L’Irlande se rend aux urnes ce 25 mai pour un référendum historique sur la suppression de l’interdiction constitutionnelle de l’avortement. Le sujet agite la société depuis 35 ans. Le Premier ministre Leo Varadkar parle d’une « opportunité d’une seule génération ». La campagne s’est terminée hier avec une tendance plutôt favorable au camp du « oui » à la libéralisation de l’avortement, qui se confirme dans les rues de la capitale.
Avec notre correspondant à Dublin, Julien Lagache
En Irlande, les militants des deux bords, pro et anti-avortement, auront fait campagne jusqu’au dernier moment. A Dublin, la capitale, la plupart des gens arborent des badges et tee-shirts en faveur du « oui » à la suppression de l’interdiction constitutionnelle de l’interruption volontaire de grossesse (IVG).
Pour Beth Hayden, 25 ans, il ne faut cependant pas crier victoire trop vite. « Au dernier référendum, les sondages donnaient un écart plus important qu’au résultat final, rappelle-t-elle.Cela me rend un peu nerveuse. Ce sera serré, c’est sûr, mais je pense qu’on peut le faire ».
Au contraire, Sorcha Nidomhnaill, 19 ans, qui milite pour le « non », se dit confiante au regard de ses discussions avec les gens dans la rue. « On a de très bons retours, surtout depuis deux semaines, explique-t-elle. On entend beaucoup de gens changer d’avis, des gens qui étaient encore hésitants mais qui finissent par être contre l’avortement ».
La jeunesse, majoritairement pro-IVG, aura été l’un des fers de lance de cette campagne. Pour Sorcha Lowry, désormais installée à New York, il était impossible de ne pas rentrer pour l’occasion. « C’était très important pour moi de faire partie de ce scrutin, il m’a fallu dépenser de l’argent que je n’avais pas pour rentrer, raconte-t-elle. Mais ne pas voter aurait ressemblé à un vote pour le « non ». Donc je devais rentrer voter ».
L’enjeu: le vote des indécis
Reste à savoir si ce vote « historique » dopera la participation alors que le nombre d’inscrits lui est déjà en forte hausse. La libéralisation de l’avortement pourrait être acquise de justesse dans ce pays à forte tradition catholique, marquant l’évolution des mœurs, trois ans après la légalisation du mariage homosexuel. Si le « oui » est en tête des sondages, il faut rester prudent pour Agnès Maillot, professeure à l’université de Dublin.
« Si on en croit les sondages, ils ont une avance relativement confortable : à peu près 42% pour le« non » contre 58% pour le « oui », explique-t-elle.

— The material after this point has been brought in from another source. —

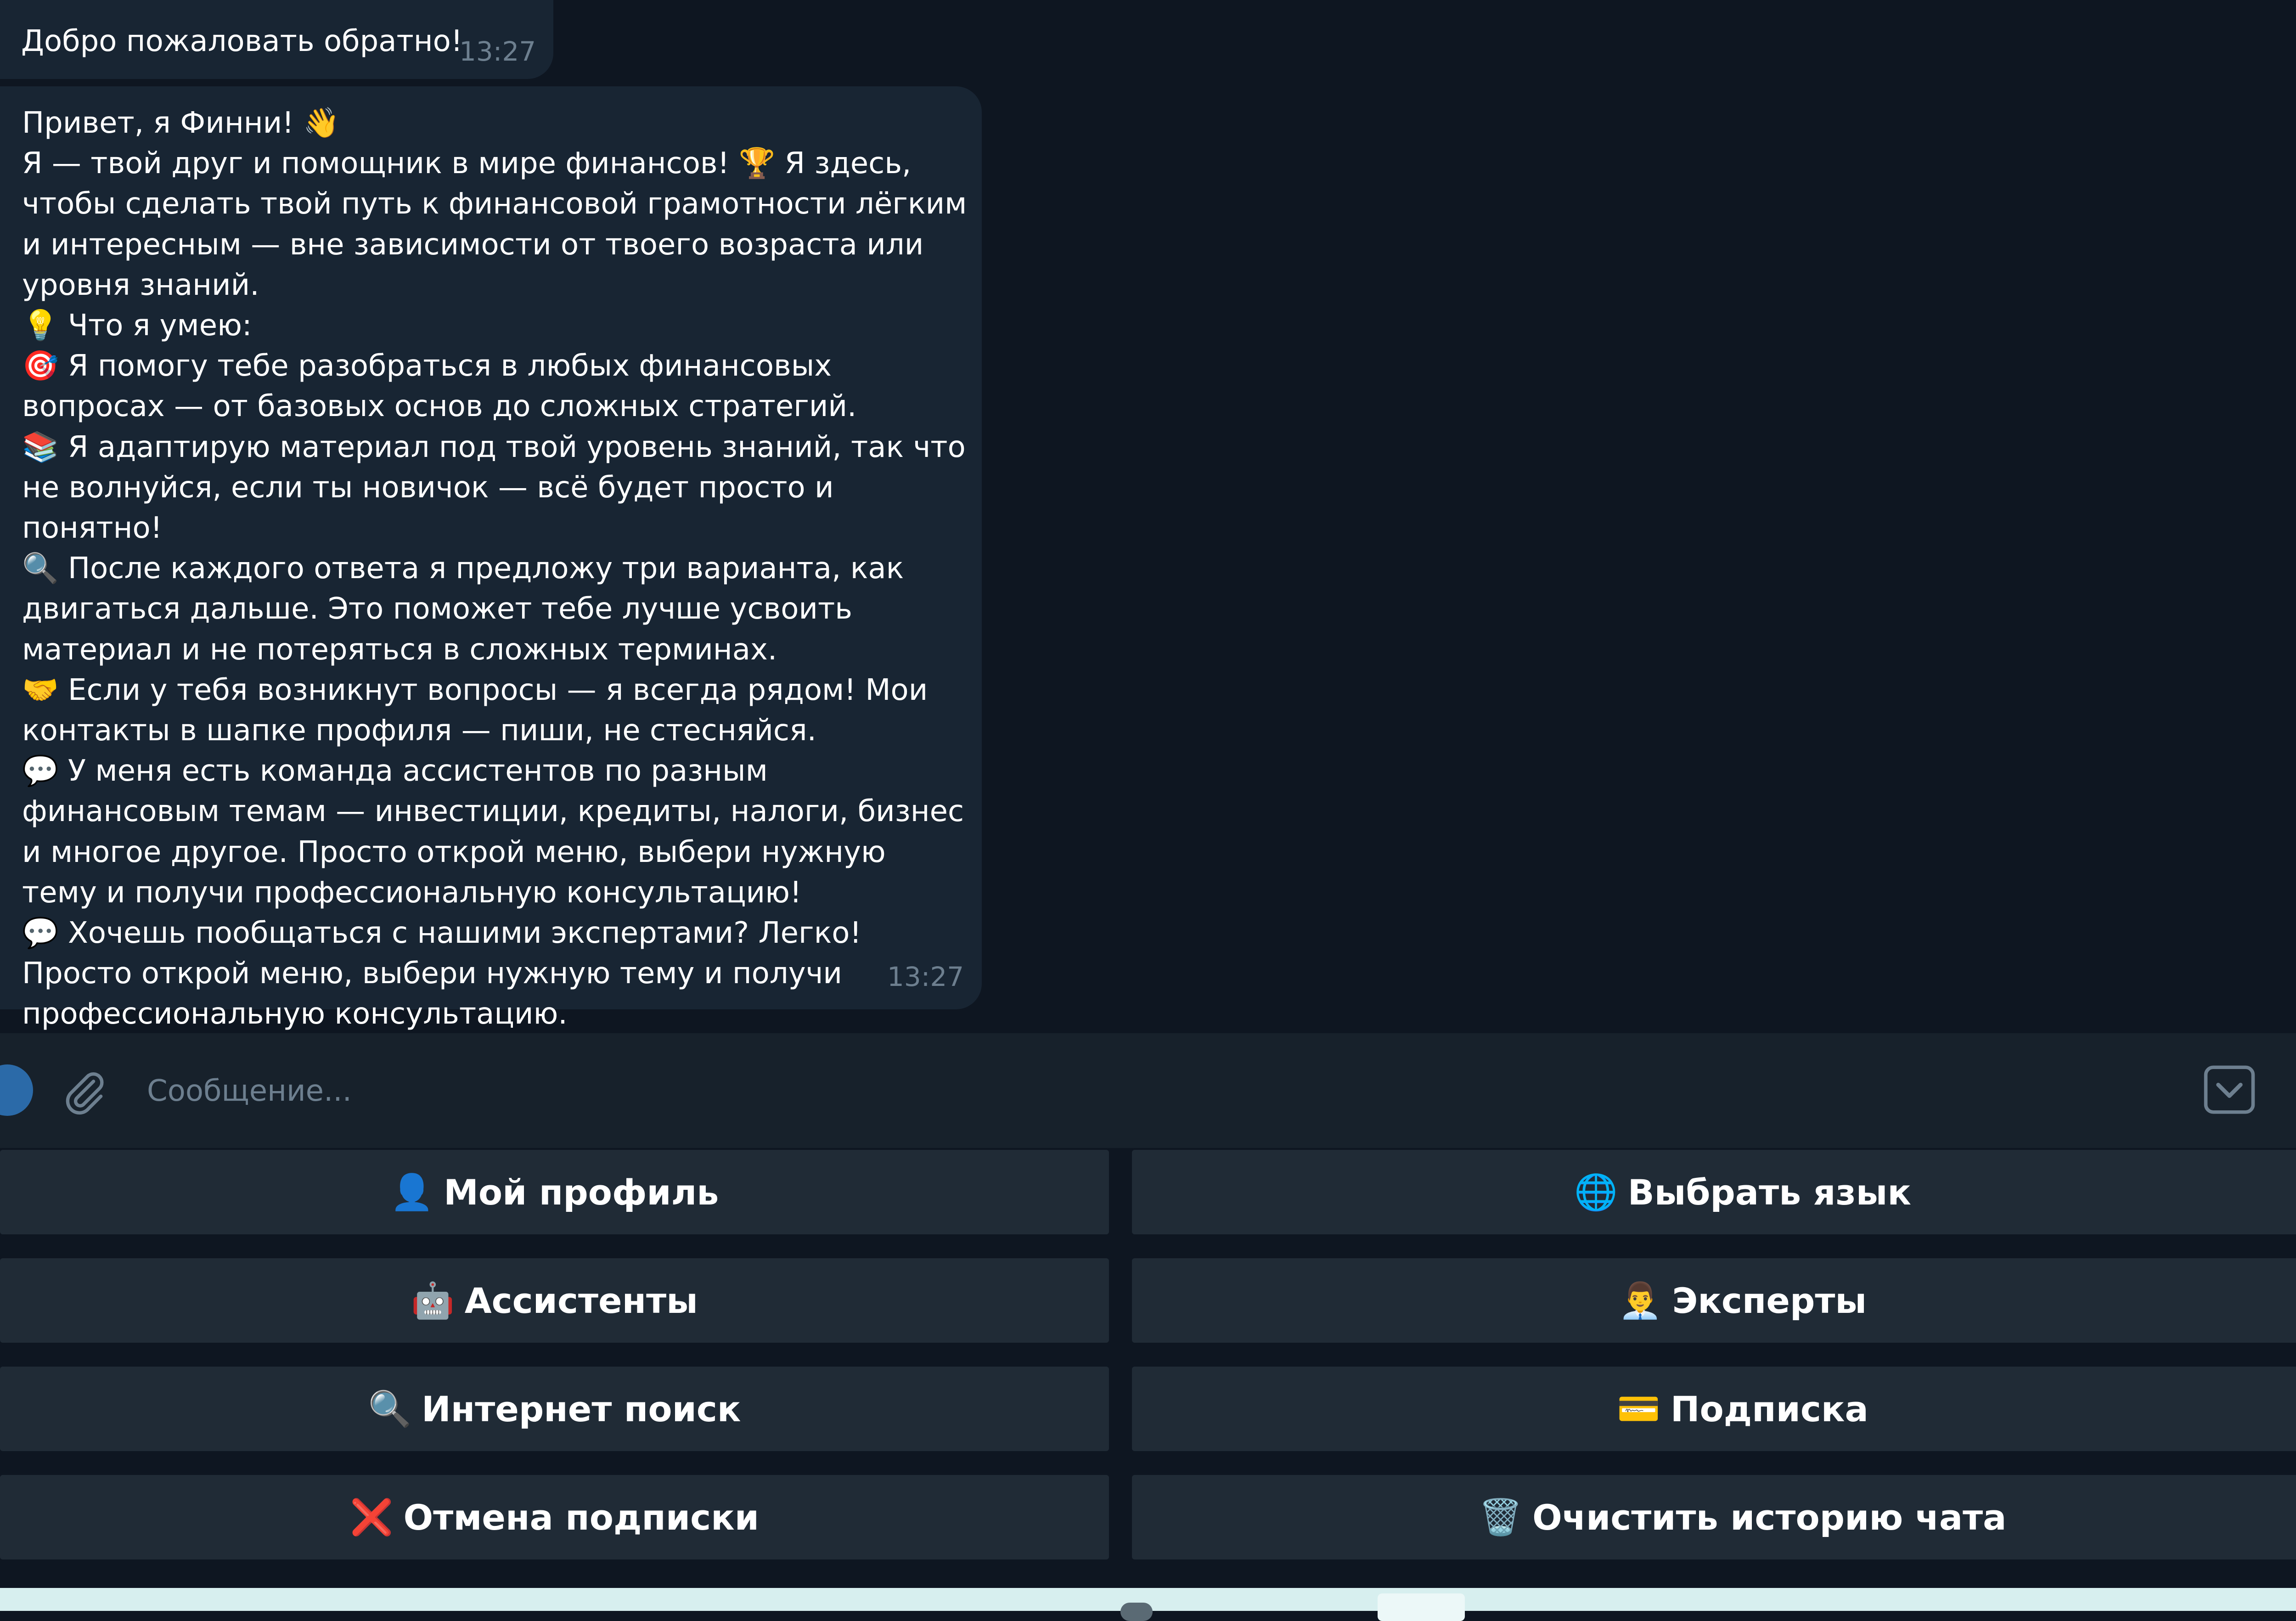  I want to click on button-label: Мой профиль, so click(582, 1192).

Mais cela ne tient pas compte des indécis qui sont encore très nombreux et qui sont ceux qui changeront la donne ». Il existait aussi un écart très important au dernier référendum de 2015 sur le mariage pour tous, qui s’est resserré le jour du vote à cause du vote des indécis mais où le « oui » l’avait remporté avec 62%.
Mais, poursuit Agnès Maillot, « c’est un débat extrêmement clivé et ceux du côté du « oui » ne se qualifieraient peut-être pas de pro-avortement. C’est beaucoup plus complexe puisqu’il s’agit en fait d’abroger une clause de la Constitution qui donne la priorité à la vie de l’enfant à naître même en cas de dysfonctionnement ou de péril à la vie de la mère ».